*** Opening of Dataset records ***

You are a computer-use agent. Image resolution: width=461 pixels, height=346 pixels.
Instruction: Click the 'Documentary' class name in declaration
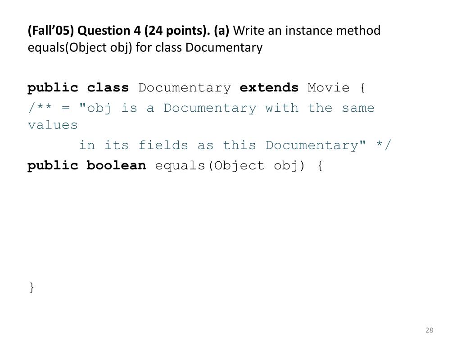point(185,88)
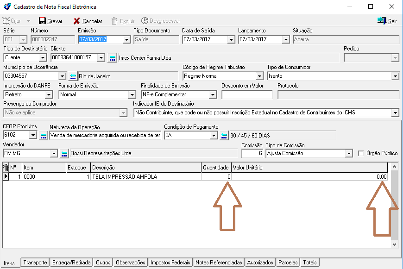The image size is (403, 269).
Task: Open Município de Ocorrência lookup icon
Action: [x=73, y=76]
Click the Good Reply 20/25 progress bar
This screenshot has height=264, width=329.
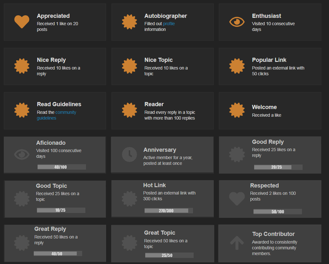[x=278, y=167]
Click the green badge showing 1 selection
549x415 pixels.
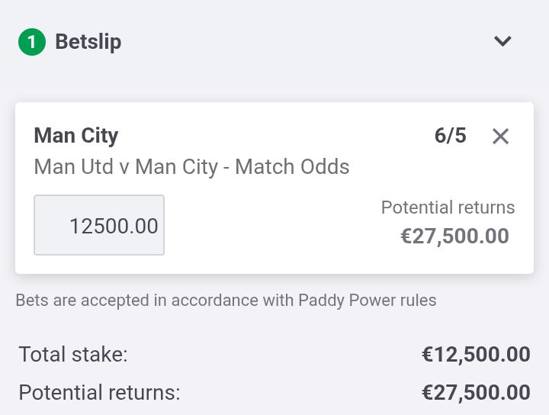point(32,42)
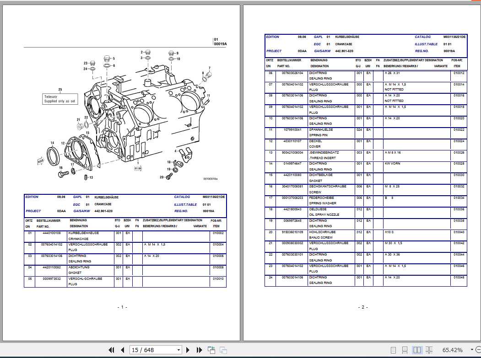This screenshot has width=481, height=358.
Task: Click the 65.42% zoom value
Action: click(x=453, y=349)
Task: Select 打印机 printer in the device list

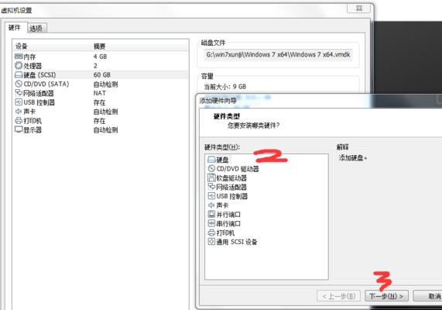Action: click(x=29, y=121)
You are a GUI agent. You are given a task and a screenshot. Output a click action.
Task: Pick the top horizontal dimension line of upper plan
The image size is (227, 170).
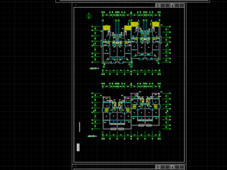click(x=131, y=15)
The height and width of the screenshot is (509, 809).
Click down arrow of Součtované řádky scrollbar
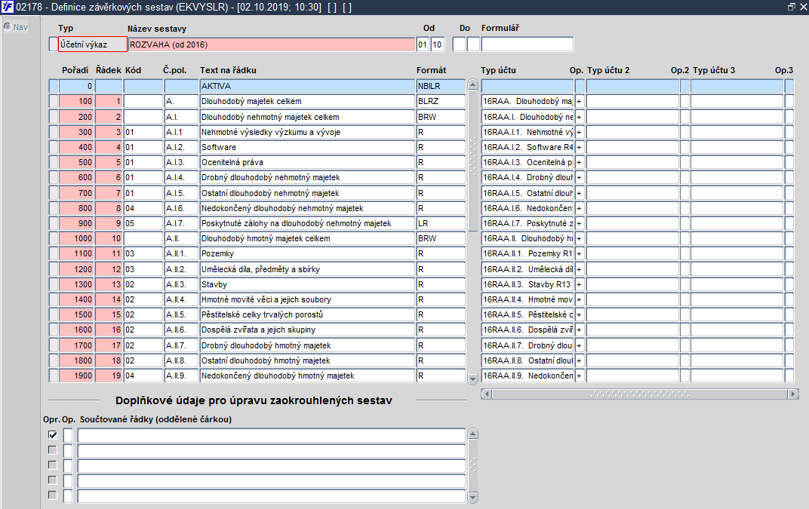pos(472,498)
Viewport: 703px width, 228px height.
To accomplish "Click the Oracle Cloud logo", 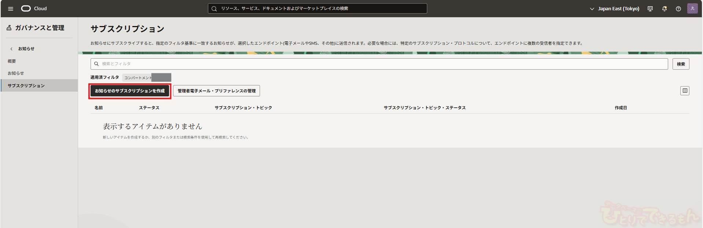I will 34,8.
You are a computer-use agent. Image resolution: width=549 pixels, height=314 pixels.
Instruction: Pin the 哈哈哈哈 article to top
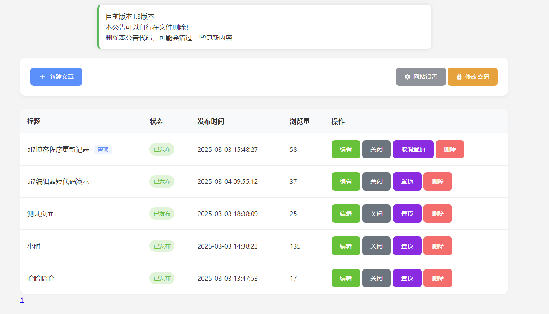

*** Close of Dataset records ***

-- Your assignment --
For each line of the entries that includes "resolution", show that line.

-- The answer --
You are a computer-use agent. Image resolution: width=461 pixels, height=346 pixels.
You are a computer-use agent. Image resolution: width=549 pixels, height=314 pixels.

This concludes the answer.